◆ WHAT YOU NEED TO DO ◆
Write out the passage of the abstract below word for word, from "Kdo-(2 → 8)-Kdo-(2 → 4)-Kdo" up to and including "heptosyltransferase I (WaaC)".
═════ SOURCE EXTRACT
Kdo-(2 → 8)-Kdo-(2 → 4)-Kdo but not Kdo-(2 → 4)-Kdo-(2 → 4)-Kdo is an acceptor for transfer of L-glycero-α-D-manno-heptose by Escherichia coli heptosyltransferase I (WaaC)

Abstract

Early steps in the biosynthesis of lipopolysaccharide (LPS) involve the transfer of 3-deoxy-α-D-manno-oct-2-ulopyranosonic acid (Kdo) to lipid A. Whereas Kdo transferases (WaaA) of Escherichia coli generate a (2 → 4)-linked Kdo disaccharide, Chlamydiae contain tri- or tetra-functional WaaA generating oligosaccharides with (2 → 8)- and (2 → 4)-linkages between Kdo. It has been suggested that the transfer of L-glycero-α-D-manno-heptose (Hep) to Kdo by an E. coli WaaC may not be possible in the presence of (2 → 8)-linked Kdo. E. coli double-mutants deficient in heptosyltransferases I (waaC) and II (waaF) and expressing waaA of Chlamydiae instead of their own, make Chlamydia-type Kdo oligosaccharides which are attached to an E. coli lipid A. Using such strains expressing waaA of Chlamydophila pneumoniae, Chlamydophila psittaci, or Chlamydia trachomatis, we have studied the effect of E. coli waaC gene expression on LPS structure. Structural analyses revealed the formation of two novel oligosaccharides Hep-(1 → 5)[Kdo-(2 → 4)]-Kdo and Hep-(1 → 5)[Kdo-(2 → 8)-Kdo-(2 → 4)]-Kdo showing that Hep is transferred in the presence of (2 → 8)-linked Kdo. Surprisingly, the transfer of Hep onto Kdo-(2 → 4)-Kdo-(2 → 4)-Kdo did not occur, despite the fact that Hep-(1 → 5)[Kdo-(2 → 4)-Kdo-(2 → 4)]-Kdo is found in nature as a partial structure of E. coli LPS. The premature end of the biosynthesis and incorporation of Hep into the LPS indicated that WaaC had access to the substrate before Kdo transfer was completed. We have observed differences between WaaA of C. trachomatis, C. pneumoniae and C. psittaci which indicate mechanistic differences between these Kdo transferases.
══════════
═════ DATA LISTING
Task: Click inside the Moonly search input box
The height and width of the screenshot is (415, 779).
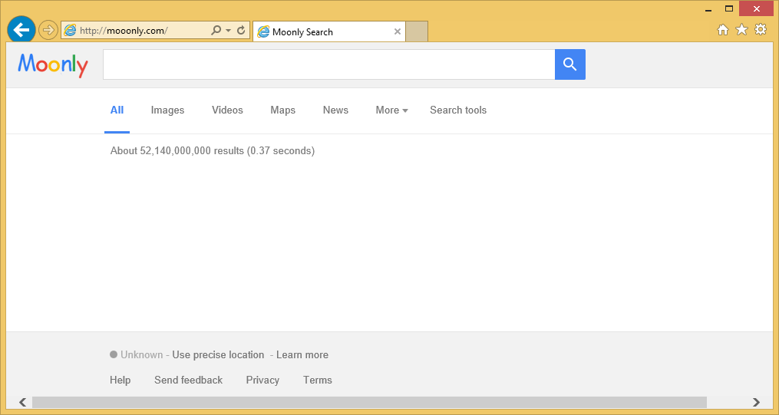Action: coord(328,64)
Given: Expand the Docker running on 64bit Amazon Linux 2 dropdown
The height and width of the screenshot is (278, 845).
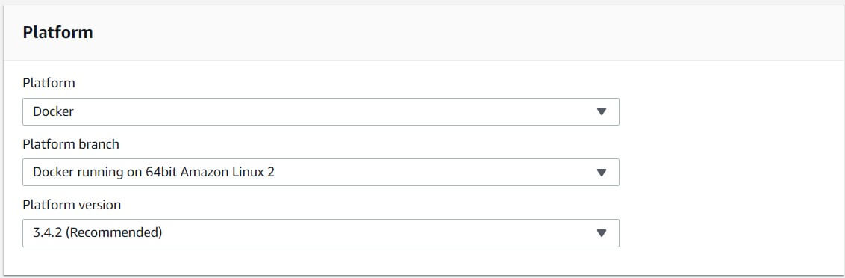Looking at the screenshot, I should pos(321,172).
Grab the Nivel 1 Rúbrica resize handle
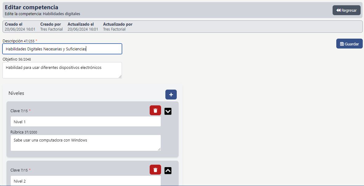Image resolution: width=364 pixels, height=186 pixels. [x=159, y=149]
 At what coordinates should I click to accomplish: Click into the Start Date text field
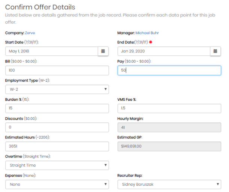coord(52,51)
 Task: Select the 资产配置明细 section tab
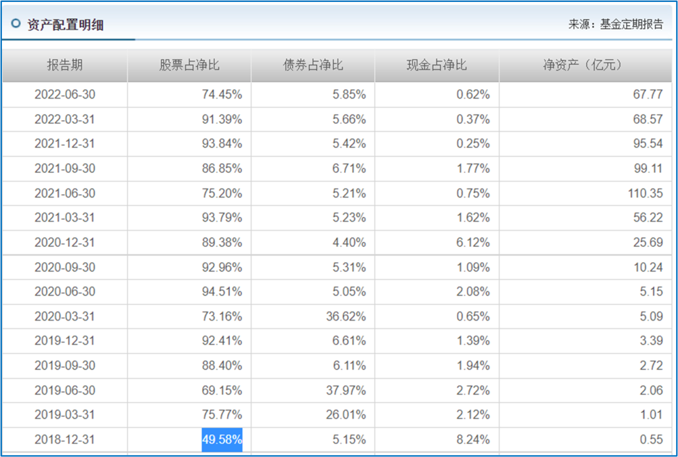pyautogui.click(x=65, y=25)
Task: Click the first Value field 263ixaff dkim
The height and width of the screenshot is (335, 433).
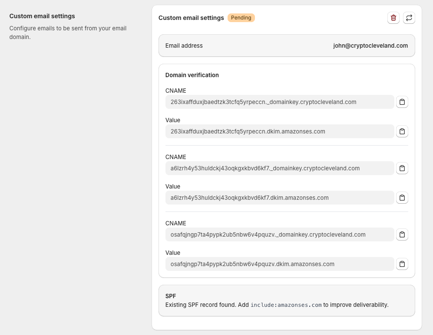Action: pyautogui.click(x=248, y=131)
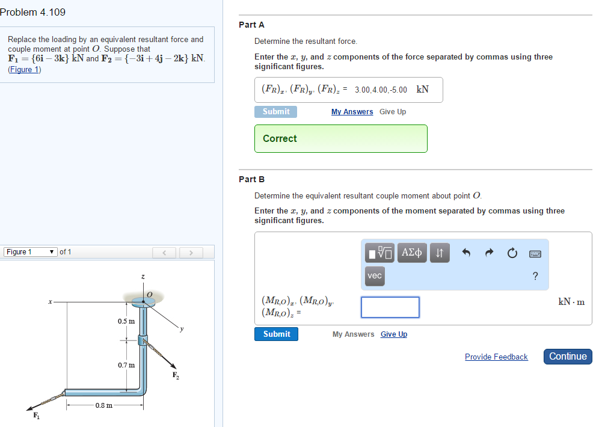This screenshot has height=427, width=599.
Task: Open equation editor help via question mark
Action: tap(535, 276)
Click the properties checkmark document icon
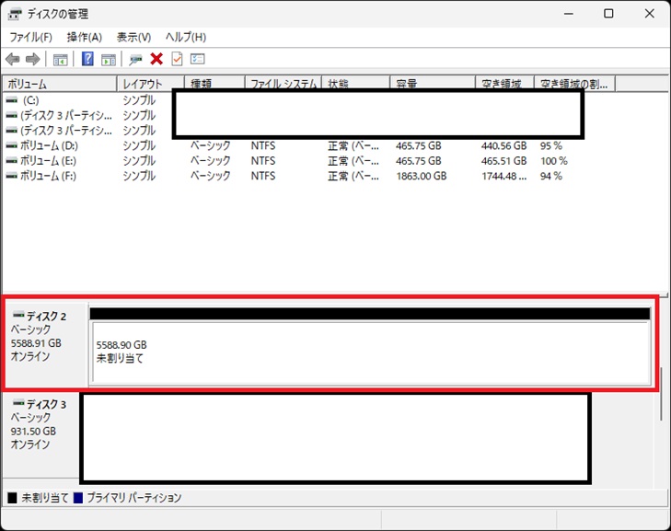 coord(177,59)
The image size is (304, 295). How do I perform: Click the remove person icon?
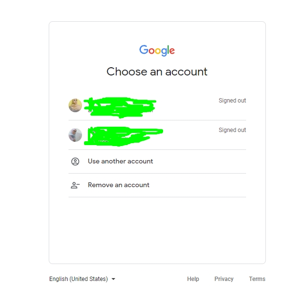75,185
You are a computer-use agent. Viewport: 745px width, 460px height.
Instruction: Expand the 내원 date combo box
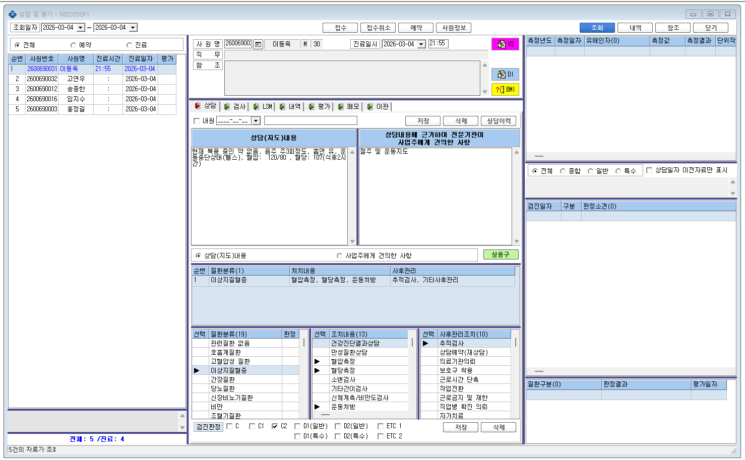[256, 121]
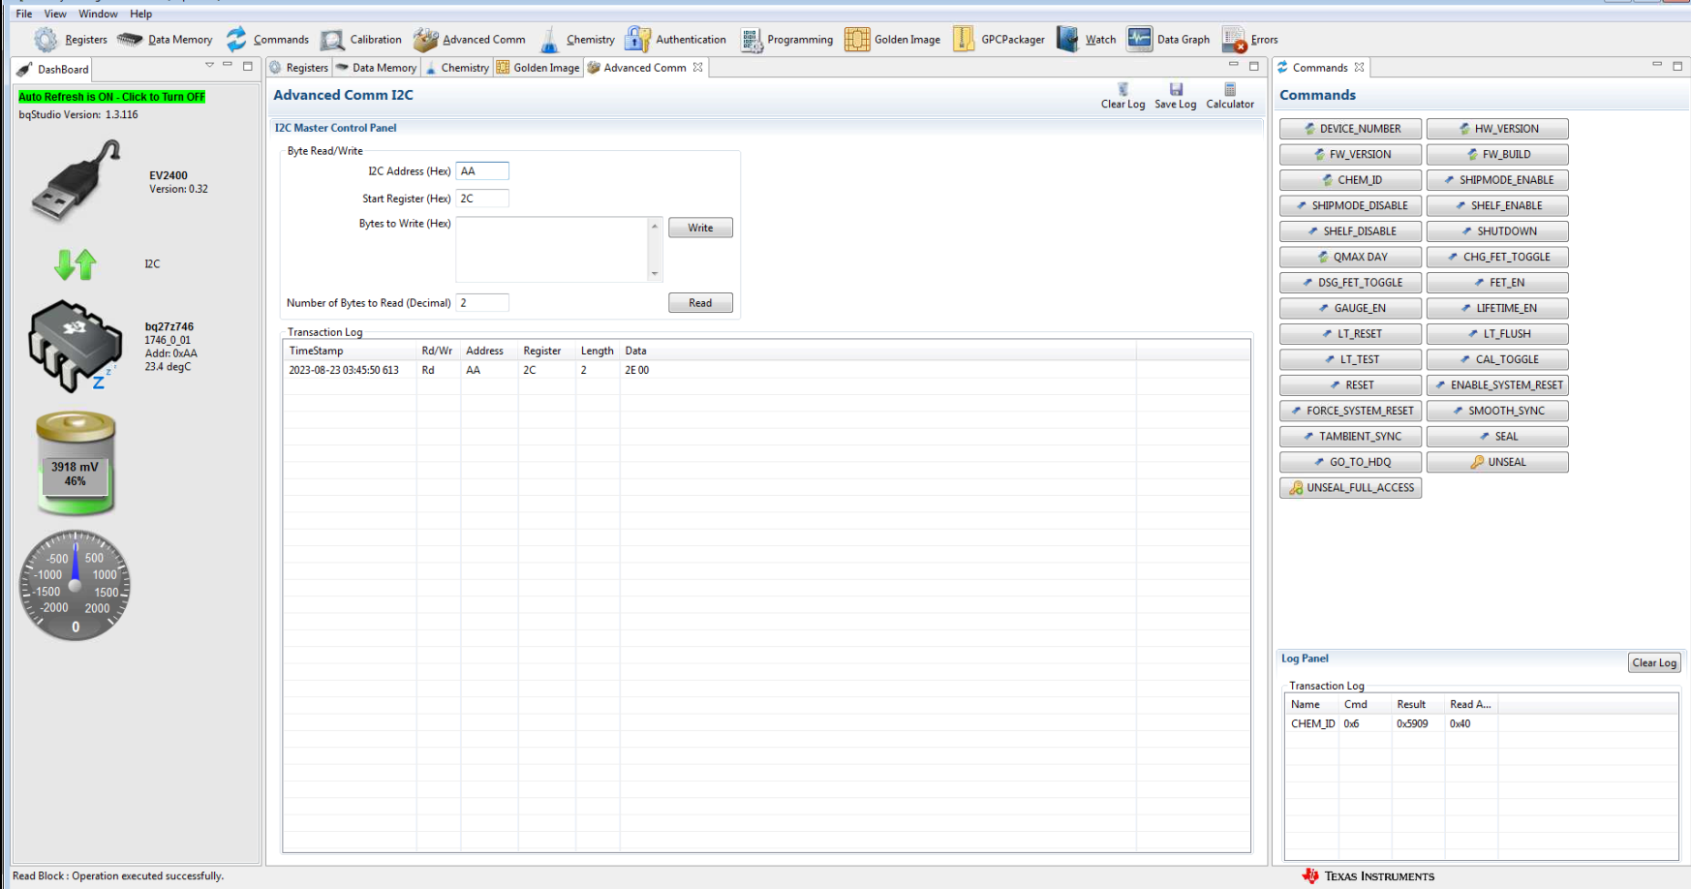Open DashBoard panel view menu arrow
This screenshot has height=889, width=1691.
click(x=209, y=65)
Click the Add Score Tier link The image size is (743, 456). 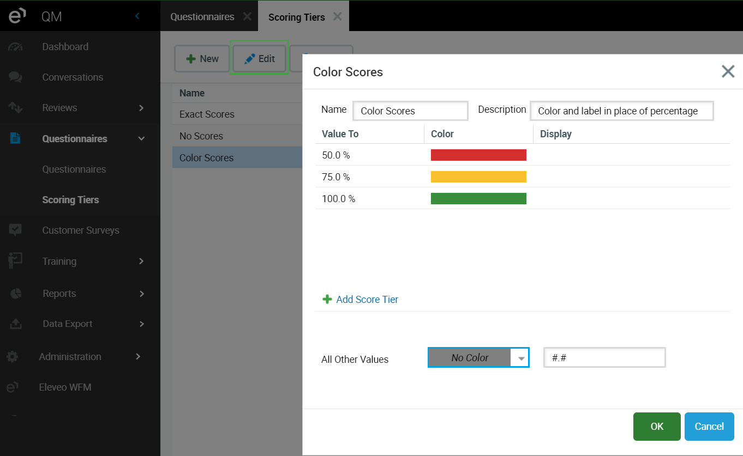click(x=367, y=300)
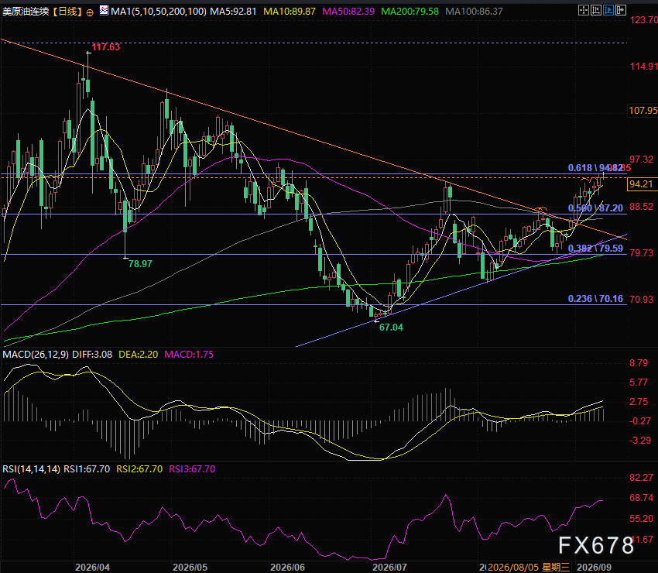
══════════
◆ WRITTEN SOLUTION ◆
Kdo-(2 → 8)-Kdo-(2 → 4)-Kdo but not Kdo-(2 → 4)-Kdo-(2 → 4)-Kdo is an acceptor for transfer of L-glycero-α-D-manno-heptose by Escherichia coli heptosyltransferase I (WaaC)